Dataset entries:
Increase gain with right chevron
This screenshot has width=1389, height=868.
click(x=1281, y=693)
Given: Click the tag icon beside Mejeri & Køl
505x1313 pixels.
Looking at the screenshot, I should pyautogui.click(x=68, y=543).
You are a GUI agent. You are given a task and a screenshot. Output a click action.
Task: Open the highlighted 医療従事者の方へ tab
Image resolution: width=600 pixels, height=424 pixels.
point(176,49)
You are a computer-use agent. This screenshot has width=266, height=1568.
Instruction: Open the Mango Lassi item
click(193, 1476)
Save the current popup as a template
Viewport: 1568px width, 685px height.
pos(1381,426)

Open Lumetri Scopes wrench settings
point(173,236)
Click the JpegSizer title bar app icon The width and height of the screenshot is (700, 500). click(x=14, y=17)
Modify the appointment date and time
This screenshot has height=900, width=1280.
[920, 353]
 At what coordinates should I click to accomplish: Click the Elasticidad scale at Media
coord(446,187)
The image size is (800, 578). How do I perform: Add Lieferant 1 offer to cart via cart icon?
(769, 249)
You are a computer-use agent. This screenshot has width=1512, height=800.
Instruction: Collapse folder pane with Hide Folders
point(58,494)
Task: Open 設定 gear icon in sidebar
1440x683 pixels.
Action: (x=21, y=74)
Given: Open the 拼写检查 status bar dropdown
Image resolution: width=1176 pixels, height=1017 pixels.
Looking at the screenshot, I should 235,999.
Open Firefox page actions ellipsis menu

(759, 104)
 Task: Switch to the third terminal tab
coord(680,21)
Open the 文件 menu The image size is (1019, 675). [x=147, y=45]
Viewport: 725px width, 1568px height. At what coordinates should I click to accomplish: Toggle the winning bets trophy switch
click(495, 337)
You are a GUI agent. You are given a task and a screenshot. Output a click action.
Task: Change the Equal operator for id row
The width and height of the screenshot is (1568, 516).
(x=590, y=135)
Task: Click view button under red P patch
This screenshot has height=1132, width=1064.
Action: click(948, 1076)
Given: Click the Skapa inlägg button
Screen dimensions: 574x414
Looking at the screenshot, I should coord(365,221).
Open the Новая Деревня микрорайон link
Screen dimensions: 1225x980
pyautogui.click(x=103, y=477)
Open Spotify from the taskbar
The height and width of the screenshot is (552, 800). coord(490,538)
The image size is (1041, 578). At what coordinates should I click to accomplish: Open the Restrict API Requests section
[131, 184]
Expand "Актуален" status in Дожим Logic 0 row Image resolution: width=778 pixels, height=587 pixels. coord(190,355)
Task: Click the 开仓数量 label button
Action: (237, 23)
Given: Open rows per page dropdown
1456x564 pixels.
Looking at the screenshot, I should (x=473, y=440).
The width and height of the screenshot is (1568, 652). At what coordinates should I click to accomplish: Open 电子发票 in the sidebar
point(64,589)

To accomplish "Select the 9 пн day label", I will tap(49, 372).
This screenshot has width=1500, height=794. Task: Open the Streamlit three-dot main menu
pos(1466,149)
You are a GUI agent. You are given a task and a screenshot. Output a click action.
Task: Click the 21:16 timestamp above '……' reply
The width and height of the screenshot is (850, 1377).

- What this task involves:
How many lines of the entries above contain the word "dropdown"? Give the number alone.

- Answer space:
2